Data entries
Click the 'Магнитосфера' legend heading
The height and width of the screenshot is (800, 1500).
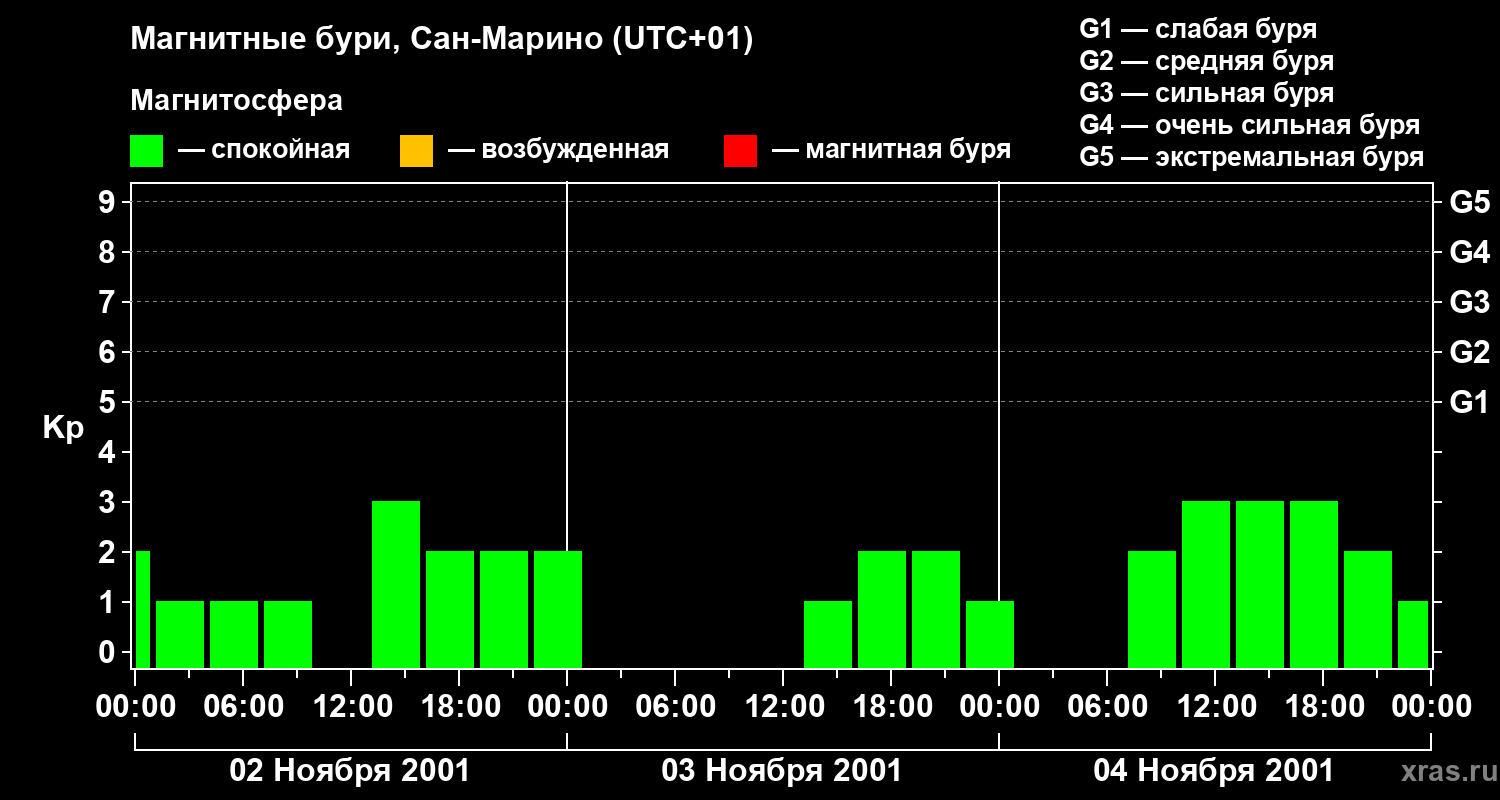(236, 101)
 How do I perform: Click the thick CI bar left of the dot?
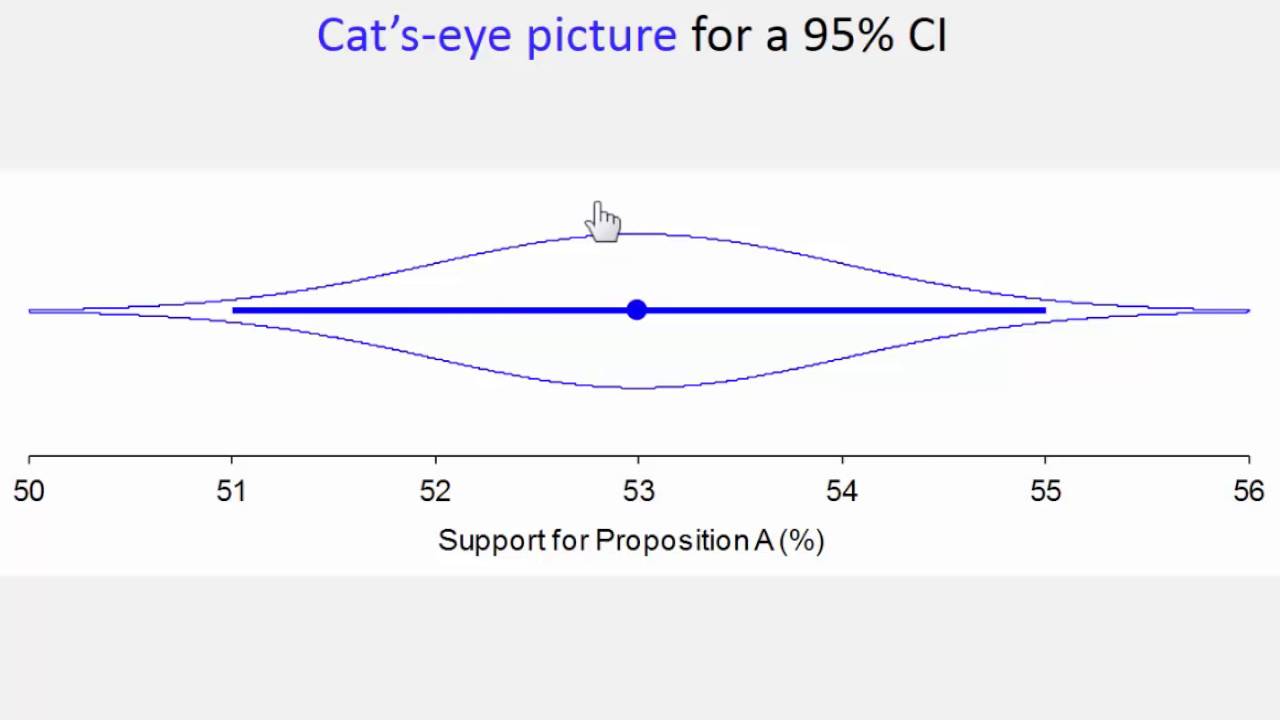(430, 310)
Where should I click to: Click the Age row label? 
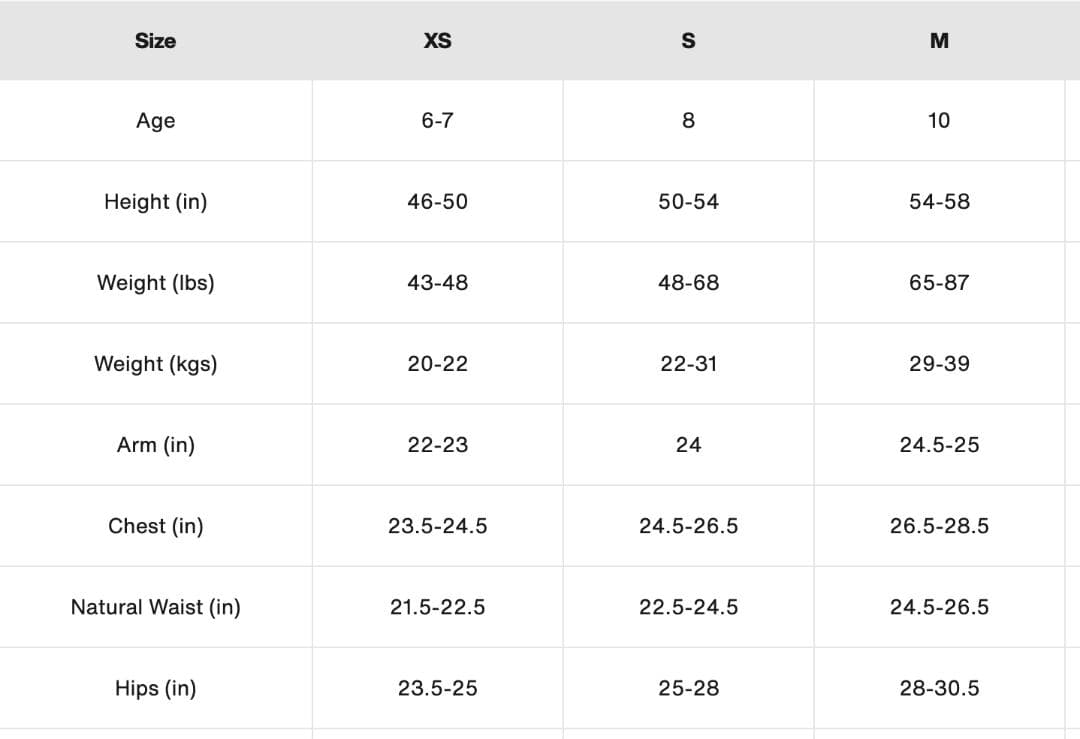point(155,121)
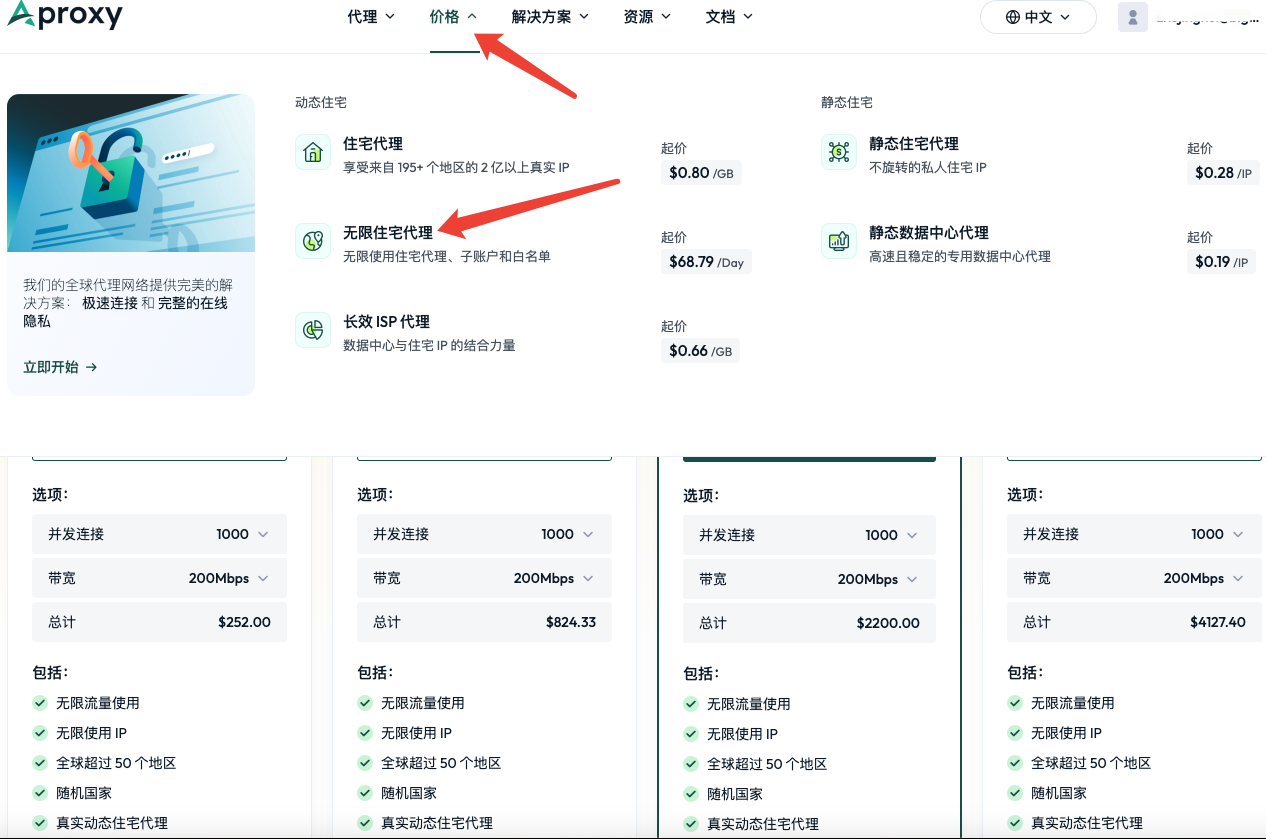Expand 带宽 dropdown in the $824.33 plan

click(x=484, y=578)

Problem statement: Transcribe every line from the records above without alteration, and leave out the images.

Result of the task:
Click the 'Магнитосфера' legend heading
The height and width of the screenshot is (800, 1500).
(236, 101)
 How do I perform: Click the thick CI bar left of the dot?
(430, 310)
Where should I click to: Click the Age row label? 
point(155,121)
Expand 带宽 dropdown in the $824.33 plan

click(x=484, y=578)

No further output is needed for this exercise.